:: TEXT PASSAGE

John Mark on June 11th, 2010 | Filed under Abstracts/Presentations, My Teaching Journal, Uncategorized

At a recent workshop I conducted at the American Corner here in St. Petersburg, I talked with a group of teachers about tides of change and innovation in education, specifically in Russia. I shared an experience of my own: ten years ago, when I was in graduate school at the American University in Washington, DC, Communicative Language Teacing (CLT) was still all the rage. We were taught to hep students learn English by providing them with a series of examples from real-world communicative situations such as asking for directions, ordering a pizza, etc., and ask them to practice and create their own similar dialogs and/or texts.

In recent years, however, CLT has been gradually replaced by Task-based Instruction (TBI), in which students are given problems to solve and/or projects to complete during which they are expected to develop real-world skills of conversation and text-creation independently. This is a very brief explanation, but you get the point.

In essence, what I told my participants was that all this hullabaloo about CLT was basically out of style and considered ineffective. I was, fortunately, able to change my approach, do some reading and experimenting in the classroom and have thus bought into TBI in recent years.

My point is that change is inevitable. Without it, our profession stagnates. So, I asked my participants to share with me some of the most drastic changes in education in Russia in last 20 years or so, I expected to hear mostly stories of upheaval related to the dissolution of the USSR, but instead got an earful of disdain for the new Unified Government Exam, a new single college entrance exam which now must be taken by every Russian student who wants to attend a university.

This new exam, in a traditional top-down fashion, has altered the very way English is taught in the classroom. Teachers have told me that they tend to go in one of two directions (you can guess which one is more common): 1) They can teach their students English as best they can and assume that their proficiency will serve them well on the exam or 2) they can teach to the test.

In addition to change from the outside (like the new exam), we talked about change from within and the usefulness of having dynamic schools in which teachers work together to decide on the direction they will take when faced with possibilities for innovation and change. As such as participants liked this idea, they admitted mostly that it is not very common. Teachers generally do not feel like they have enough power over the cirriculum in the school to effect much change on the local level.

::::
:: SUPPLIED MATERIAL

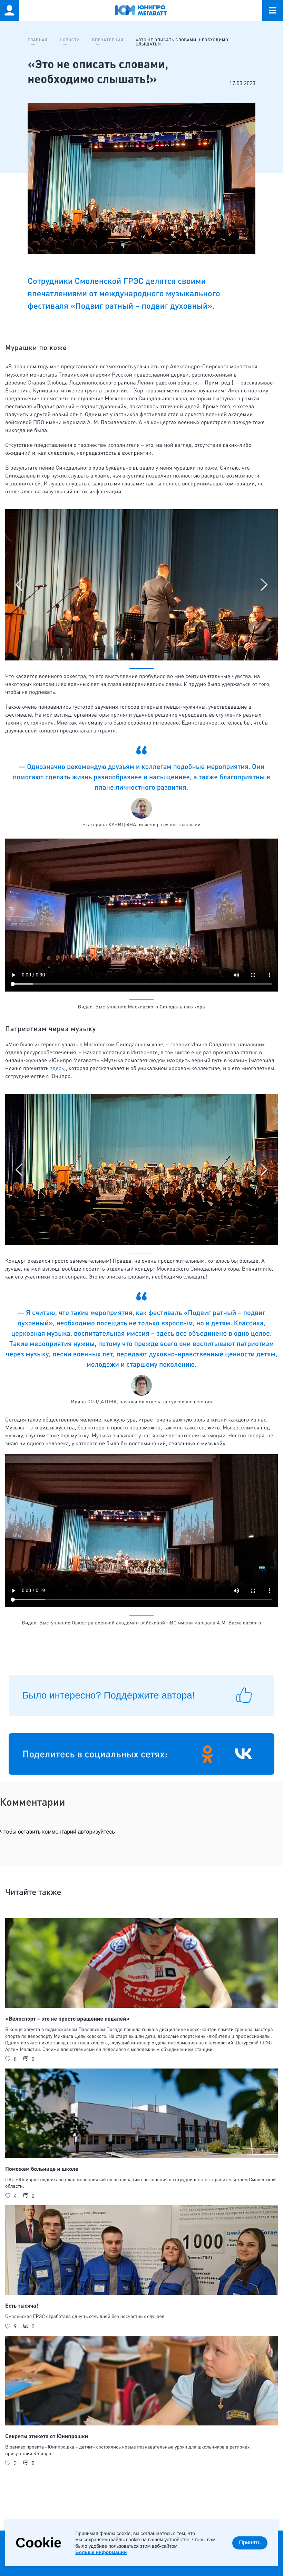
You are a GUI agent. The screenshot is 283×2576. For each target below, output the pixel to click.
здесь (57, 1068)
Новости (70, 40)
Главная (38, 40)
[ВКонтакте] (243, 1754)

::::

■ **GOAL 1**: Copy out the records above line for line, leaving the pictures out.
■ **GOAL 2**: Write the next part of the post about change and innovation in English teaching in Russia, starting after its final sentence.

■ **TASK RESPONSE 1**:
You are a GUI agent. The screenshot is 283×2576. For each target below, output the pixel to click.
здесь (57, 1068)
Новости (70, 40)
Главная (38, 40)
[ВКонтакте] (243, 1754)

■ **TASK RESPONSE 2**:
But we also talked about the usefulness of joining a teachers’ association such as the St. Petersburg English Language Teachers’ Association, if only as a measure towards lessening the feeling of utter isolation that many teachers in this city experience. It is all to easy to feel like one is teaching on an island in their classroom, but if we are members of an association and are encouraged to share ideas and stand on each other’s shoulders, than our profession is improved and we are reminded of the reasons why we became teachers in the first place: to help others.

Finally, we worked together to write a list of ways that we can either 1) better cope with change in education and 2) effect the kind of change that we feel is beneficial to our profession. Here are some of the best answers:

1. More public teacher-training workshops in the city

2. More frequent continuing education opportunities within the schools.

3. Greater acceptance and encouragement of ideas from new teachers.

4. Joining a teachers’ association.

5. Familiarizing one’s self with the needs of L2 speakers of English in the modern world.

6. More travel opportunities for teachers.

7. More academic partnerships between Russian and foreign universities.

8. Frequent workshops on using technology in the classroom.

9. Better equipment in the classroom (basic and new technology).

10. Better access to online research databases for learners.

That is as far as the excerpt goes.